Michael Foley, a Catholic theologian and associate professor at Baylor University, told his audience that it is essential to differentiate between “drinking” and “drunkenness.”
While doing research for his book “Drinking with the Saints: A Sinner’s Guide to a Holy Happy Hour”, Foley said that in order to drink like a saint and “enjoy alcohol the way it was meant by God to be enjoyed, one must first drink with moderation.
“The Bible condemns drunkenness. It does not condemn drinking in moderation,” Foley said. “On the contrary, (the Bible) treats it as a normal and actual part of life, from the Passover meal to the wedding at Cana.”
Drinking in moderation is “obviously the moral and responsible thing to do,” he said.
Foley cited research that shows the health benefits of restrained alcohol consumption. He also revealed Catholicism’s role in the history of drink, including the perfection of beer by medieval monasteries and their breweries, the invention of whisky by Irish monks, and the introduction of wine into Southern California and elsewhere by the Franciscans.
“All the new-world wineries were started essentially by Catholic missionaries,” Foley said, because they needed the spirit as part of Mass celebrations in remote, under-developed places.

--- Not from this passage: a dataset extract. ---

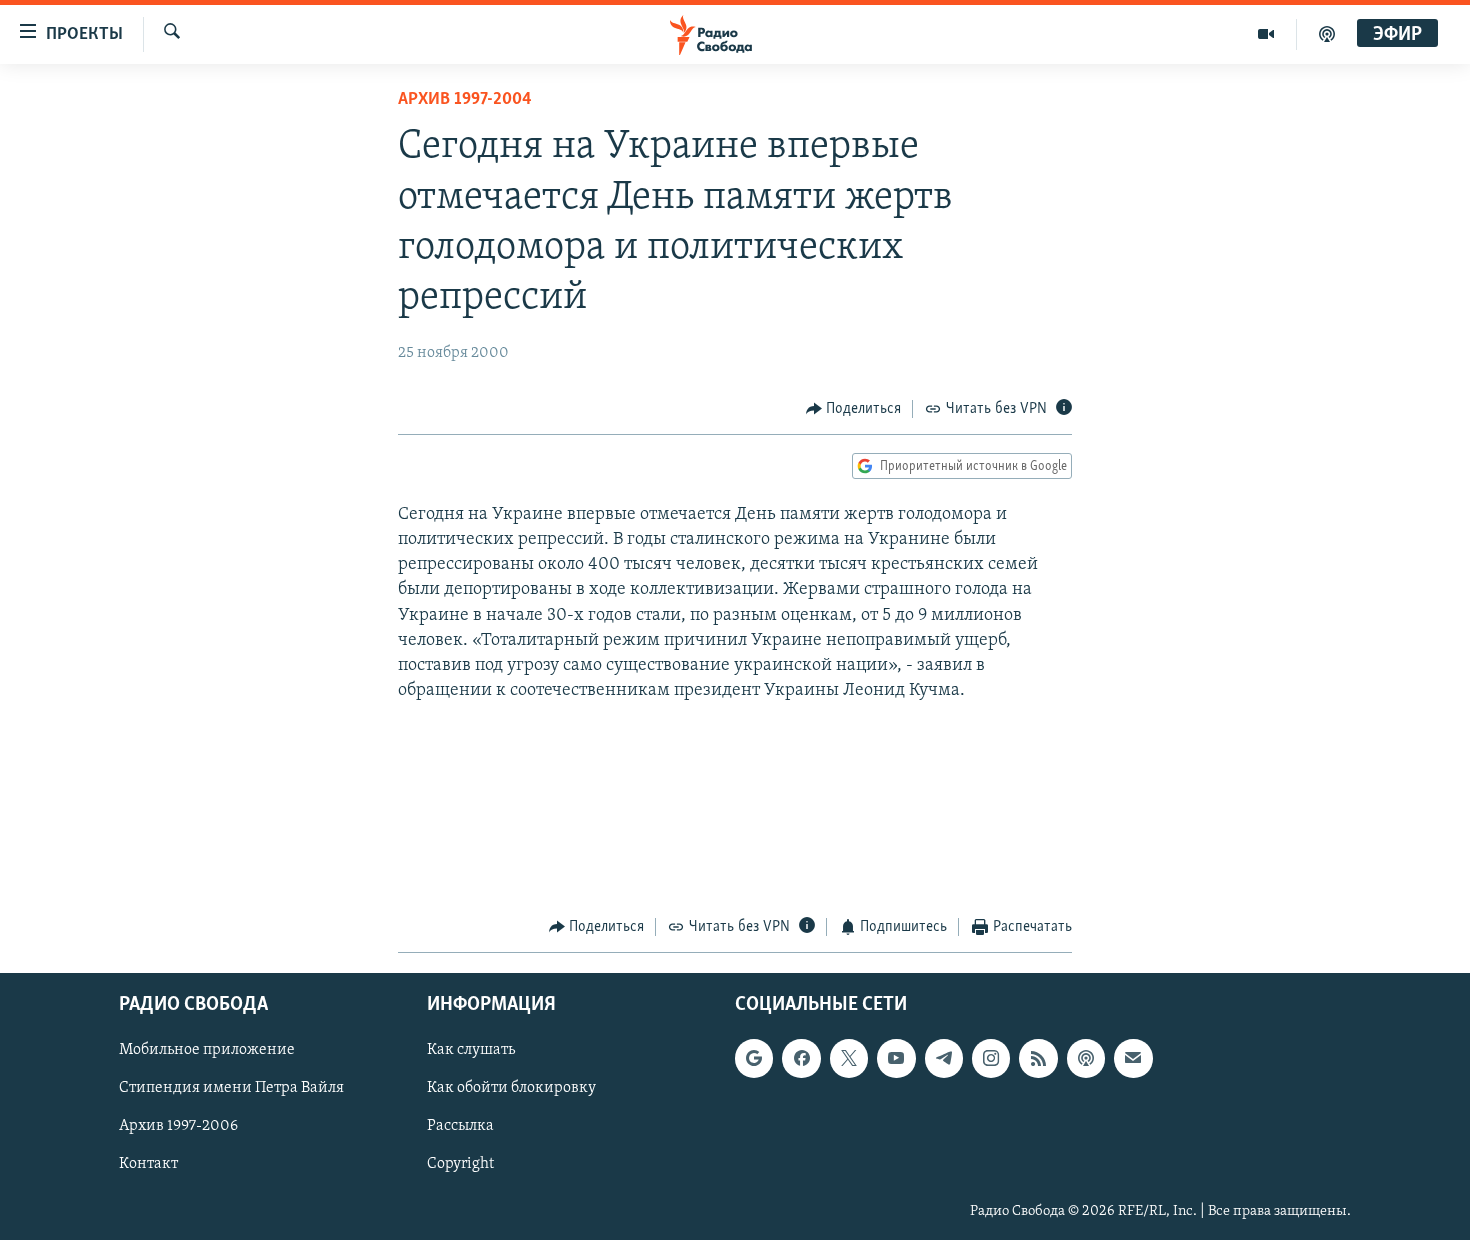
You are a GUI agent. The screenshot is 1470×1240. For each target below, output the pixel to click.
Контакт (148, 1164)
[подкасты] (1327, 34)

Missionaries had to bring with them the knowledge of growing wheat for making the bread, and vineyards for making the wine.

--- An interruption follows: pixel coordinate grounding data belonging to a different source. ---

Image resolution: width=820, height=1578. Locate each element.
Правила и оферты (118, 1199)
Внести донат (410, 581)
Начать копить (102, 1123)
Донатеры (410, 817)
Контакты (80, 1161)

In addition to books on responsible drinking, Foley has published approximately 200 essays on topics ranging from sacred liturgy to contemporary culture. On the latter topic, he notes that moderate consumption helps promote conversation.
“To me, drinking isn’t about the pleasure of drinking, per se, but about friendship and camaraderie, and good conversation that helps good friendships,” he said, a practice that builds on itself through the gratitude and recollection typically on display at weddings.
Consider the drinking that goes on at a wedding, he noted, where multiple generations gather to celebrate not only the newly married, but also reflect on the lives of the families joining in the celebration.
“They remember a great chain of love, and they raise their glasses in toasts to the newlyweds and to God’s gift of marriage,” Foley said.
Foley also said moderate drinking promotes merriment, which leads to intergenerational fellowship, a precept often missing in today’s social circles.
“One of the reasons why we don’t have as much merriment in our society today is that we don’t have as many intergenerational celebrations,” he said. “Real merriment is a gathering of people of all ages, celebrating together.”
Foley was invited to speak as part of the parish’s Ordinary Splendor series, which is now in its third year under the direction of Angela Calabro, director of Catechesis and Evangelization. The series invites authors, artists, musicians and others to share their God-given talents with parishioners.
“We were looking for an event for St. Patrick’s Day and I have read (Foley’s) book,” Calabro said, adding that it is spring break for many so the event was timely.